The products for the shelf :










No titles required :





































Any questions / comments ? Just shout up 😃

More to come, forgot how much stuff I have until I started transferring it from the shed ...

WD 😃


----------



## WD Pro (Feb 7, 2006)

Some wash gear now 

CG buckets and modified grit guard (See here :http://www.detailingworld.co.uk/forum/showthread.php?t=254879&highlight=Grit+guard)










Full of APC at the moment for cleaning the garden toys :










It's the chemical resistant one so as I have new diamond turned wheels and the gf has fresh coated white wheels, I guess it will be full of a red berry soon ...

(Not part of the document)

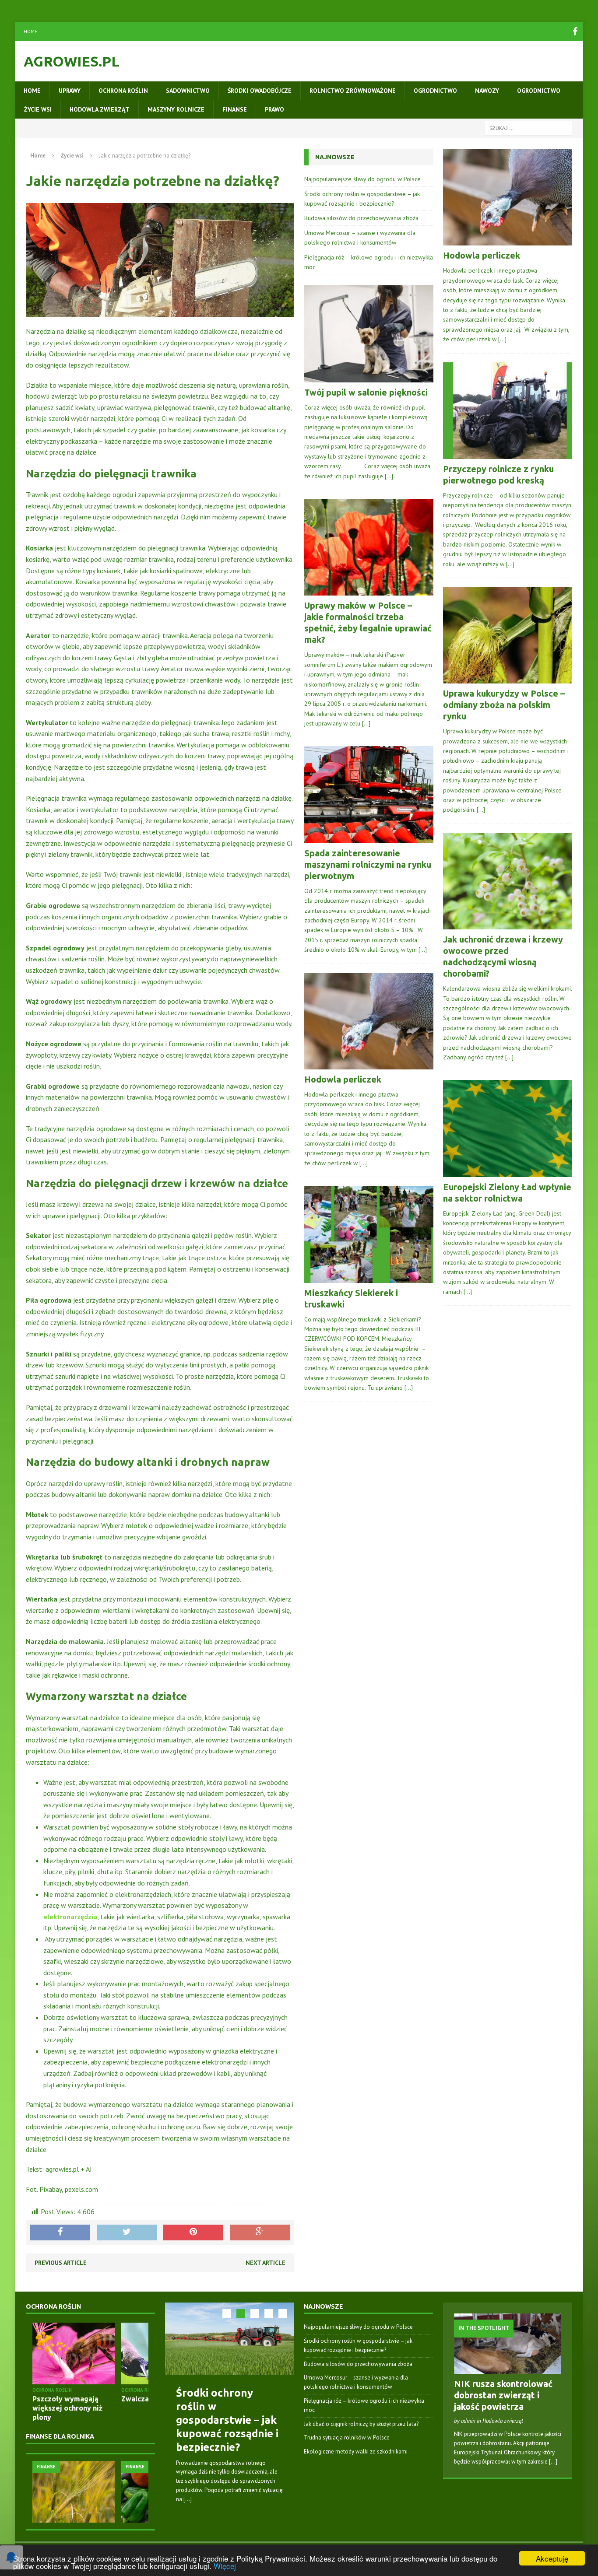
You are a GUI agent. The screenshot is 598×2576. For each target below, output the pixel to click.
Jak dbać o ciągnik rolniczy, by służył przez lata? (361, 2424)
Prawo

Q washers 15M hose, AB HD gun, car and underbody nozzles :










More to come ... 

WD


----------



## WD Pro (Feb 7, 2006)

The obligatory MF picture :










My polishing pads :










Everything is stored in 'really useful box's' - they are nice quality, stack well and have straight internal walls i.e. no stupid profiles making it difficult to arrange stuff :










Wash mitts (new ones coming soon. They grey one got the collar ripped and I have decided I don't like mitts with thumbs) :










Yes, they are stored outside (see here : http://www.detailingworld.co.uk/forum/showthread.php?p=3385539#post3385539)

WD


----------



## WD Pro (Feb 7, 2006)

Random stuff for using up, some of this stuff was the first products I bought in 2004, clear coat body scrub, do megs even make that anymore ?










WD


----------



## tonyy (Jul 26, 2008)

Great collections


----------



## WD Pro (Feb 7, 2006)

New mitts for a new car :










Zymol and zip wax from the Halfords BOGOF - zip for the wheels and the GF's car. The zip was half price and still BOGOF 

New hose - only needed to get to the front corner of the garden, I had cut to many bits off the old one over the years 

Some other stuff from my M3 days, found clearing the shed out :










WD


----------



## srobrien (Feb 17, 2009)

Great collection, I have that powerwasher and its awesome. Can I ask where you got the underbody nozzle? I was looking for an undercar spray trolley similar to this








for the nilfisk but they dont seem to make them.


----------



## SKY (Sep 25, 2011)

What hose gun is that pictured with your grit guard and buckets>

Look nice - I want one!

Thanks


----------



## WD Pro (Feb 7, 2006)

srobrien said:


> Great collection, I have that powerwasher and its awesome. Can I ask where you got the underbody nozzle? I was looking for an undercar spray trolley similar to this
> 
> 
> 
> ...


That looks interesting :thumb: but it wouldn't work well on my drive, it's cobbles ...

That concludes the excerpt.